* start *
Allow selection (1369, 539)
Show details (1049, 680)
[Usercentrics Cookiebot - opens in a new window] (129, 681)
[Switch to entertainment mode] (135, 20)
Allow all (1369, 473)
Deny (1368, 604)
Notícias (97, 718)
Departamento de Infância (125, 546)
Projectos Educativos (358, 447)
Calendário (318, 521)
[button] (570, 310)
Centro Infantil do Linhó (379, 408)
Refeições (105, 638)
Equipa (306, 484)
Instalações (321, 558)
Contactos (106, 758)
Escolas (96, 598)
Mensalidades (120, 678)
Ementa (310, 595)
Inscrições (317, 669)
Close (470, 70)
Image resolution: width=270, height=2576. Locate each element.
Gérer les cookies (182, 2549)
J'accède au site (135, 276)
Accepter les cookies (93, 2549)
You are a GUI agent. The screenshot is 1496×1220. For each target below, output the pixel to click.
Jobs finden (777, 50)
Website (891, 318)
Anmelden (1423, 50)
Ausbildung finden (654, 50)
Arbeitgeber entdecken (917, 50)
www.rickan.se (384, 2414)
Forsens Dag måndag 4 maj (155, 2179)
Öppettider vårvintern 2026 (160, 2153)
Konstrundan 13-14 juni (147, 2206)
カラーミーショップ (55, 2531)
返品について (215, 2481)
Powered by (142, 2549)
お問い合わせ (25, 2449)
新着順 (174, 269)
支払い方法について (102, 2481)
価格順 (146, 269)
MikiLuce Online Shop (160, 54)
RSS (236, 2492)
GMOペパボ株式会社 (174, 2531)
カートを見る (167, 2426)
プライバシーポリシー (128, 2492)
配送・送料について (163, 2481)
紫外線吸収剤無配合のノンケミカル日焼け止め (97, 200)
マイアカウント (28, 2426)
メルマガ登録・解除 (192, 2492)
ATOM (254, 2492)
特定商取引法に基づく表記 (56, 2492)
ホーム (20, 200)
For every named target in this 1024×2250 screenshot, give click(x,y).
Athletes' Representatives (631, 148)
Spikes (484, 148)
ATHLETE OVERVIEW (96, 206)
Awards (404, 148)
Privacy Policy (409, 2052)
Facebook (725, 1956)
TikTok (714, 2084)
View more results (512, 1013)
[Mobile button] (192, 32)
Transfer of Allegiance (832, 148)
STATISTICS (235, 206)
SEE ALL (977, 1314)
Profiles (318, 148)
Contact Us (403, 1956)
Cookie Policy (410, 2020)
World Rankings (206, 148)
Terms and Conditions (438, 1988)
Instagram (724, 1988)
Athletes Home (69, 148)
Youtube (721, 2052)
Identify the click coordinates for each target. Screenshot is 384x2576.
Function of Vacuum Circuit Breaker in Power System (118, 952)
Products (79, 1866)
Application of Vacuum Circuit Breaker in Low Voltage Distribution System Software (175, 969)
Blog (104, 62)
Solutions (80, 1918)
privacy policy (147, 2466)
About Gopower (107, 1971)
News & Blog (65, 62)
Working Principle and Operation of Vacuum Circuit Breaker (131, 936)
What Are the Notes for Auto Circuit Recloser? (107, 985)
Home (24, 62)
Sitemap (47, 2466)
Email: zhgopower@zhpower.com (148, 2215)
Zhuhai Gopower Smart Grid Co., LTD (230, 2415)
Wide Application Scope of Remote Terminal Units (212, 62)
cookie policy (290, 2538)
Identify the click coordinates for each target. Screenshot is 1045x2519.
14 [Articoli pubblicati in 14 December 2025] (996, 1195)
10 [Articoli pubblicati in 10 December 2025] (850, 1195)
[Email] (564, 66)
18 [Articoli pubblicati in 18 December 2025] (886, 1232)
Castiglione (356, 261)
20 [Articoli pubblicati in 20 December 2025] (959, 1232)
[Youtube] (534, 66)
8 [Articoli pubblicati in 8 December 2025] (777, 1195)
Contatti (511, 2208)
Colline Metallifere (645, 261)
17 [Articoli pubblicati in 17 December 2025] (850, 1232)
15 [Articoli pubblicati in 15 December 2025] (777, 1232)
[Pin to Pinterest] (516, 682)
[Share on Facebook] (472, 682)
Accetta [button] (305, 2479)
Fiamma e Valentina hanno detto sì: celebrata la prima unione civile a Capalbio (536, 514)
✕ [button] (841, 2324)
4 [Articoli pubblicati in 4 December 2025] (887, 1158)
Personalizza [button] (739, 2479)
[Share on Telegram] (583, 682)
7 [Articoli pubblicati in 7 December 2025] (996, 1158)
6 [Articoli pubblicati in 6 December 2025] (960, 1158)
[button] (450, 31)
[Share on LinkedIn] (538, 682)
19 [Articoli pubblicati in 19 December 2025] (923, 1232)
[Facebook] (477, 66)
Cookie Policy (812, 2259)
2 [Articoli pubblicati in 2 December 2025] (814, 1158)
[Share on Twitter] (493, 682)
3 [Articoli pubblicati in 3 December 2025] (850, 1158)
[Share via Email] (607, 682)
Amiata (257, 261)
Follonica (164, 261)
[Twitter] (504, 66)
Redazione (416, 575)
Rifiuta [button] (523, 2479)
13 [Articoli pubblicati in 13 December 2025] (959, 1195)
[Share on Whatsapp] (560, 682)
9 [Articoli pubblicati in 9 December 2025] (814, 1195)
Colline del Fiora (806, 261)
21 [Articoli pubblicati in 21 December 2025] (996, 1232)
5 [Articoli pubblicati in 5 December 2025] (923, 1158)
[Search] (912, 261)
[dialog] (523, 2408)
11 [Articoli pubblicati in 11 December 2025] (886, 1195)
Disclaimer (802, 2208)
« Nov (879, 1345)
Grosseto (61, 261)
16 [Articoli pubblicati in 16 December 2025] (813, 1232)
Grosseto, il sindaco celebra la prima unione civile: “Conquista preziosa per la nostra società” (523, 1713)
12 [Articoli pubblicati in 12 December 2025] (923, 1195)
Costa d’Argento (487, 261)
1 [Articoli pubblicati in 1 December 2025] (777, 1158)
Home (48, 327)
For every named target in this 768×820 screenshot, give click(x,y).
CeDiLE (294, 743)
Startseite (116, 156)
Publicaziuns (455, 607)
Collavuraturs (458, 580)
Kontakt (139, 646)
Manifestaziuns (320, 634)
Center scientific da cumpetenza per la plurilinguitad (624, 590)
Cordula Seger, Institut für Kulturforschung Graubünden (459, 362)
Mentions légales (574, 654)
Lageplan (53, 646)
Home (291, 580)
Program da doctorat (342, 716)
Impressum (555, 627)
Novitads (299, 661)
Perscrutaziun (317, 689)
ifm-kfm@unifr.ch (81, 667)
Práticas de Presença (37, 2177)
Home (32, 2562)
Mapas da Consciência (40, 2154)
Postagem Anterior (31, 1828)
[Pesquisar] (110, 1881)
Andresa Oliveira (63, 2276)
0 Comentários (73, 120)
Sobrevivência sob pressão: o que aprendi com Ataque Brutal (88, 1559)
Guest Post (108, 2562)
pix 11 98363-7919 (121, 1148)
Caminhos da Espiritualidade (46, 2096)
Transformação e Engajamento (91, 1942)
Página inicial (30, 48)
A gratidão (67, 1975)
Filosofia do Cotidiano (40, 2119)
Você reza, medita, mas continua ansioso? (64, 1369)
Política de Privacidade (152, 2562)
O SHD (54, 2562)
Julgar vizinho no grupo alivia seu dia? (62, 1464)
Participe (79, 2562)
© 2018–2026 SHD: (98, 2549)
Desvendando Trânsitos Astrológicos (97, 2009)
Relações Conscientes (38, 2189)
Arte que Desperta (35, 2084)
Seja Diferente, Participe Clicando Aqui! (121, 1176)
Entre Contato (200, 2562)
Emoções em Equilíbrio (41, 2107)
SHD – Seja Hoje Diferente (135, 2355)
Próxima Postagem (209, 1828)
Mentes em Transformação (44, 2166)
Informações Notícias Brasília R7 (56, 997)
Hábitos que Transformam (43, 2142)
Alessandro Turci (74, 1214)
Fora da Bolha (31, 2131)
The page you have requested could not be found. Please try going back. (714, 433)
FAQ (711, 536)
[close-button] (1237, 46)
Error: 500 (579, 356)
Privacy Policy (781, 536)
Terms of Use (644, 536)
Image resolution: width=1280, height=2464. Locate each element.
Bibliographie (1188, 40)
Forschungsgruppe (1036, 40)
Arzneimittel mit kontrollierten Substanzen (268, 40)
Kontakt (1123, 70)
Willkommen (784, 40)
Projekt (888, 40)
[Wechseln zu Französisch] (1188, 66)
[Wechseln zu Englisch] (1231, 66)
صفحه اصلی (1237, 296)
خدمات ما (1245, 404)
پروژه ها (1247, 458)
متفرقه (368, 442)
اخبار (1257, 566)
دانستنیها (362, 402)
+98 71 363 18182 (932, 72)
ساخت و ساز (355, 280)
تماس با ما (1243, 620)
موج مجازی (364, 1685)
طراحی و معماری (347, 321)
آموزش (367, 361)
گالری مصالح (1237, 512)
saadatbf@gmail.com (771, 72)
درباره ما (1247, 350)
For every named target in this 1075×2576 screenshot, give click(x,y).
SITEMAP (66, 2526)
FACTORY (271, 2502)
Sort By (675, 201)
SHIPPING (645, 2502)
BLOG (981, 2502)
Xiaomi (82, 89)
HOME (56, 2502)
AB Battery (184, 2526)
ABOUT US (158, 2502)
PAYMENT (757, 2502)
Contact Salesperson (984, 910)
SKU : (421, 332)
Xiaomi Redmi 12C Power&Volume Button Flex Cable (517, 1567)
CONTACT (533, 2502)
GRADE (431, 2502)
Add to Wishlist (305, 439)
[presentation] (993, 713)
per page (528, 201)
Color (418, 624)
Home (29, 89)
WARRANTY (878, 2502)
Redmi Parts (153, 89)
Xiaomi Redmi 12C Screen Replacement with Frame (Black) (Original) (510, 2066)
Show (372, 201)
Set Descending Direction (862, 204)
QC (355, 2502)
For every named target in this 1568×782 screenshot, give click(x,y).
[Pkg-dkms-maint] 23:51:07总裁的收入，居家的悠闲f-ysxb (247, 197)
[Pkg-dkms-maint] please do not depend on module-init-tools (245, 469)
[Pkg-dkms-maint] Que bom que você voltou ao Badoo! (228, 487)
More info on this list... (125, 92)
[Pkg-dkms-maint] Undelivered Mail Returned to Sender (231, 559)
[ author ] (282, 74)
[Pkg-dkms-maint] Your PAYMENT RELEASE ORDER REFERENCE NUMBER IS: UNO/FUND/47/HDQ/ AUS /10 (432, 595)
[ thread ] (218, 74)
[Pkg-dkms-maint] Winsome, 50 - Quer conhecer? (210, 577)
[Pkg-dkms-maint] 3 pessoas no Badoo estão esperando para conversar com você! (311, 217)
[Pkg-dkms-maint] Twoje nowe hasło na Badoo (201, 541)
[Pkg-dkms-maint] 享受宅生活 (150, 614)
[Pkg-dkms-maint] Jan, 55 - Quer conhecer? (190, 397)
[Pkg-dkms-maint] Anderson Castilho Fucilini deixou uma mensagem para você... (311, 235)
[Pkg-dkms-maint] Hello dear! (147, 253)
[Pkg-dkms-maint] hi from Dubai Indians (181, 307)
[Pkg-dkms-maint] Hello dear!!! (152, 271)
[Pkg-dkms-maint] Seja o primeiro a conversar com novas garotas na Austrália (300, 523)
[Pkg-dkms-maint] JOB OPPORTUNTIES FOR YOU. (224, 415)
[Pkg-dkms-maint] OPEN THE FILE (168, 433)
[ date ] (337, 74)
* end *
INSTRUCTIONS FOR THE TASK: Print the data again, unchanged, starting at the line containing "[Switch to entertainment mode] (135, 20)" and ending at the line containing "Accepter les cookies (93, 2549)", both of those lines included.

THE RESPONSE:
[Switch to entertainment mode] (135, 20)
Allow all (1369, 473)
Deny (1368, 604)
Notícias (97, 718)
Departamento de Infância (125, 546)
Projectos Educativos (358, 447)
Calendário (318, 521)
[button] (570, 310)
Centro Infantil do Linhó (379, 408)
Refeições (105, 638)
Equipa (306, 484)
Instalações (321, 558)
Contactos (106, 758)
Escolas (96, 598)
Mensalidades (120, 678)
Ementa (310, 595)
Inscrições (317, 669)
Close (470, 70)
Image resolution: width=270, height=2576. Locate each element.
Gérer les cookies (182, 2549)
J'accède au site (135, 276)
Accepter les cookies (93, 2549)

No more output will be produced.